PUBLICIDADE

Anúncio não encontrado.

Janeiro Roxo: médica alerta sobre hanseníase, prevenção e combate ao preconceito

Durante entrevista ao programa Encontro com Taísa Moura, a médica Dra. Valéria Duarte falou sobre a hanseníase, destacando a importância da informação, do diagnóstico precoce e do enfrentamento ao preconceito que ainda cerca a doença. O tema ganha destaque no mês de janeiro, marcado pela campanha Janeiro Roxo, voltada à conscientização da população.

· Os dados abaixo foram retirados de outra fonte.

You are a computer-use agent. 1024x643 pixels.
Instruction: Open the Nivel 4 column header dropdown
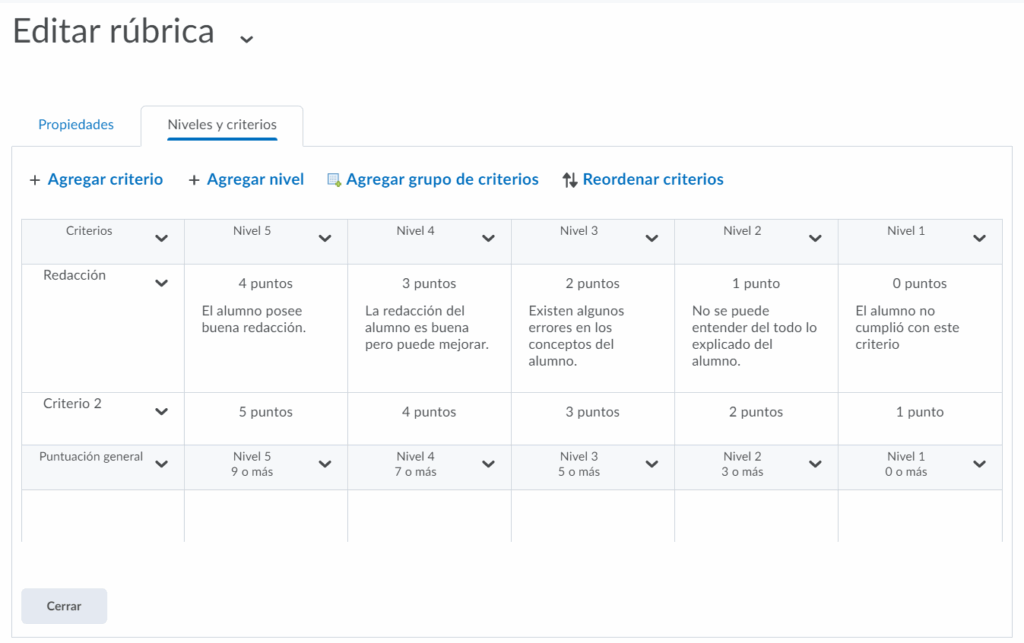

Dra. Valéria explicou que a hanseníase, conhecida no passado por um nome que carregava forte estigma social, é uma doença tratável e que o preconceito ainda é um dos maiores desafios no combate. Médica de Saúde da Família e clínica geral, ela atua há anos na rede pública, em postos de saúde, no SAMU e no Centro Regional, acompanhando de perto pacientes com a doença.

Um dos principais alertas feitos pela médica é sobre os sinais e sintomas. Manchas esbranquiçadas ou avermelhadas na pele, principalmente quando apresentam perda de sensibilidade, são o principal sinal de alerta. “Mancha dormente, até prova em contrário, é hanseníase”, ressaltou a profissional, reforçando que o diagnóstico pode ser clínico e que o tratamento não deve ser adiado quando há suspeita.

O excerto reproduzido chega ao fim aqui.